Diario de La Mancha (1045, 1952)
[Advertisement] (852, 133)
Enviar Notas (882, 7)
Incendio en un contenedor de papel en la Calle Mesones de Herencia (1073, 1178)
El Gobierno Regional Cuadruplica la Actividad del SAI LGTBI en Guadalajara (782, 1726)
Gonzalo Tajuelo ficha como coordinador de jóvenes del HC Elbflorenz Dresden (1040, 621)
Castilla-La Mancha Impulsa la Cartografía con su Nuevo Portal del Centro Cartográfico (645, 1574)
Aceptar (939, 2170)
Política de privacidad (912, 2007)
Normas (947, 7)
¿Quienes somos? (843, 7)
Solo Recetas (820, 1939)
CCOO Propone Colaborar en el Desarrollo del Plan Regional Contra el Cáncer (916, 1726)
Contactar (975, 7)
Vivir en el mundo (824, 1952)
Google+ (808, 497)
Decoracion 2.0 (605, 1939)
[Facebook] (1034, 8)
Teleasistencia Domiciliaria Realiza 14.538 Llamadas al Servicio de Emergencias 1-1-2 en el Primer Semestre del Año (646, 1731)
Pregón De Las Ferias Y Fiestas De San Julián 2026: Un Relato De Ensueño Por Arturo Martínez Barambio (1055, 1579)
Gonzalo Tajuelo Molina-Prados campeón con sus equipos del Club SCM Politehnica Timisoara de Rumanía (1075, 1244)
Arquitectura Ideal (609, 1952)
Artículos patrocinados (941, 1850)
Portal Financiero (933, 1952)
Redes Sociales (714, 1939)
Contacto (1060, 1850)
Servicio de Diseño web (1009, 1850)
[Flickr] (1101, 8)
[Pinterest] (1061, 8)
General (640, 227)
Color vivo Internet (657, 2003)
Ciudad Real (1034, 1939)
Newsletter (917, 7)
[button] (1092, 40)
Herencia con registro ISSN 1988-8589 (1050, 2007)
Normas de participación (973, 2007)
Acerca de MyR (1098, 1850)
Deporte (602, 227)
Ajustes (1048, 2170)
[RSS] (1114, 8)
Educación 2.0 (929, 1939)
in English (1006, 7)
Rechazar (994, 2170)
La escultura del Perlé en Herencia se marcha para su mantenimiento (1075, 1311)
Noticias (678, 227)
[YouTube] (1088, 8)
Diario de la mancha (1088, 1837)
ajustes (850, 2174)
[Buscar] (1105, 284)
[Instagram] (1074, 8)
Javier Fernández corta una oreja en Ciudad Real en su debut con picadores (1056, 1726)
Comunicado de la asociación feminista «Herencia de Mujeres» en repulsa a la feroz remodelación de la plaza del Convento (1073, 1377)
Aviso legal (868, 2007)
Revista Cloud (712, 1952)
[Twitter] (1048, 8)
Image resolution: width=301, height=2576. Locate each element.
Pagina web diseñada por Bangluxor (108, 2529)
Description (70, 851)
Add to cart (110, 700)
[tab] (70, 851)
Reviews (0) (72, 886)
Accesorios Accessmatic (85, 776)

+++++

**What needs to be done**
Out of the data above, return each line where the word "Servicio" can be found.

**Problem solution**
Teleasistencia Domiciliaria Realiza 14.538 Llamadas al Servicio de Emergencias 1-1-2 en el Primer Semestre del Año (646, 1731)
Servicio de Diseño web (1009, 1850)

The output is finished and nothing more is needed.